# Job
Copy the stretch of the records from the line containing "The image size is (1456, 831)." through the end of the records. Leave the pictures out of your copy.

# Collected data entries
______
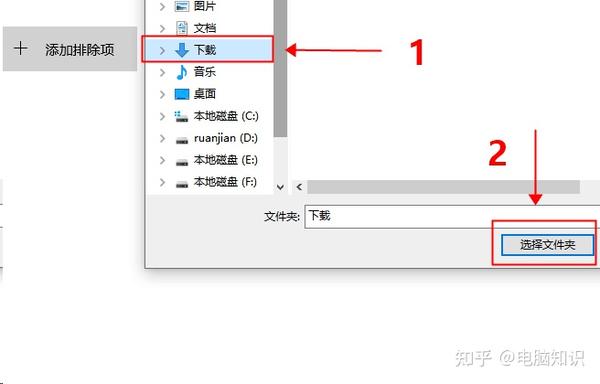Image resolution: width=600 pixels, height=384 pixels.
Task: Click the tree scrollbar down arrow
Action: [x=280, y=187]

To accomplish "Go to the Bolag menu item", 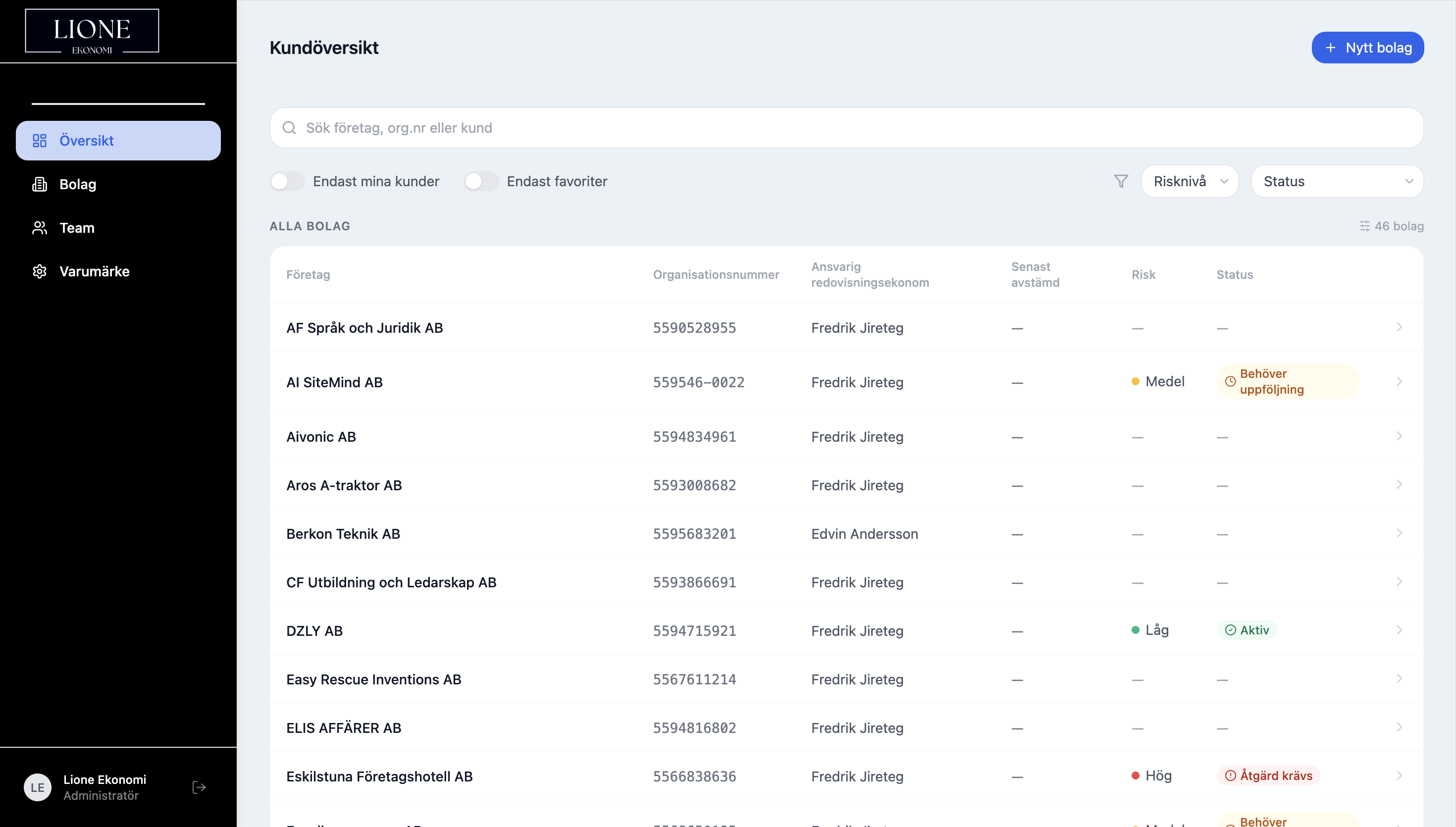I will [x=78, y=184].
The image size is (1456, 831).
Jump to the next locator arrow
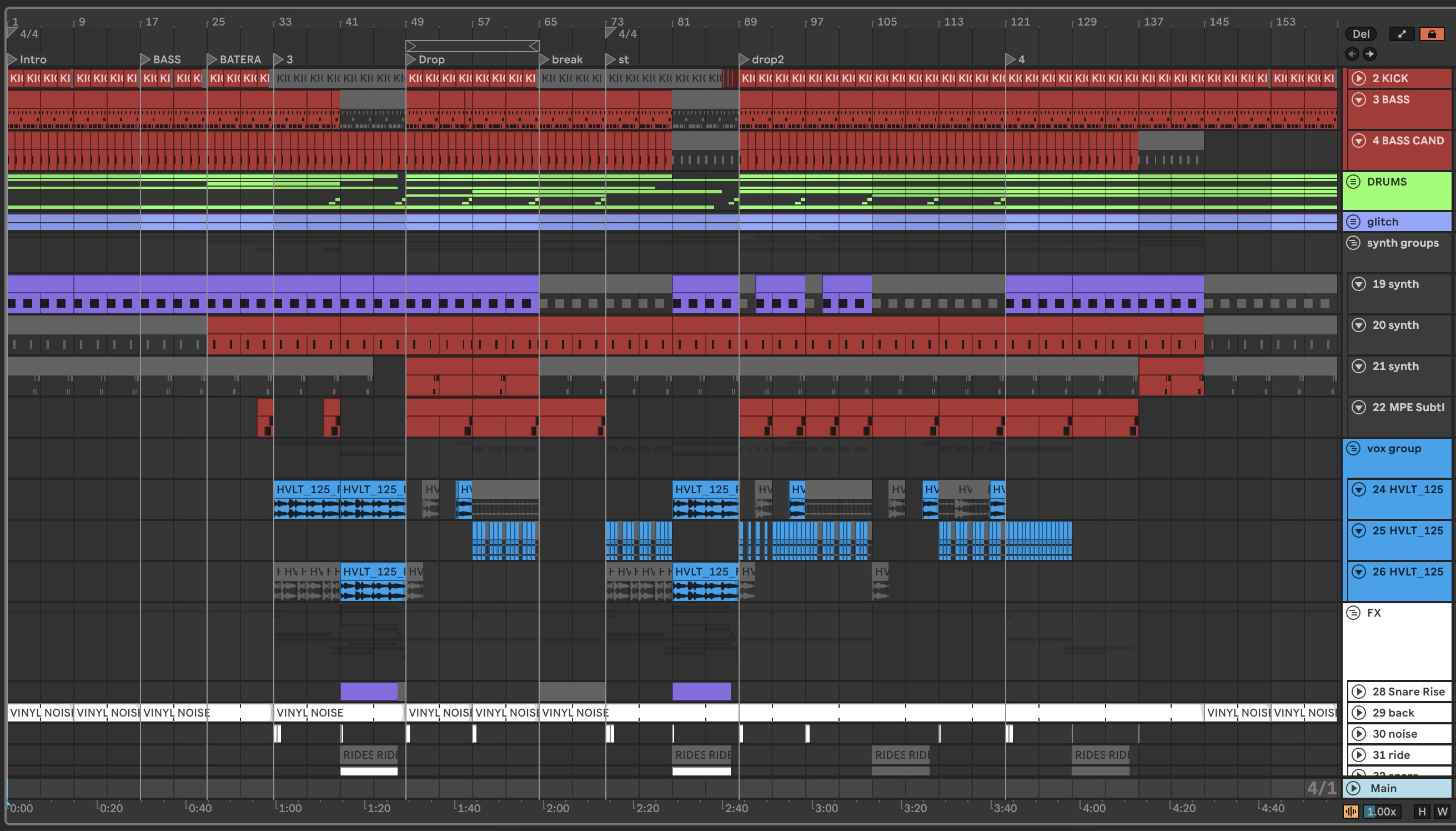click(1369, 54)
______
# Task response
The image size is (1456, 831).
Jump to the next locator arrow
click(1369, 54)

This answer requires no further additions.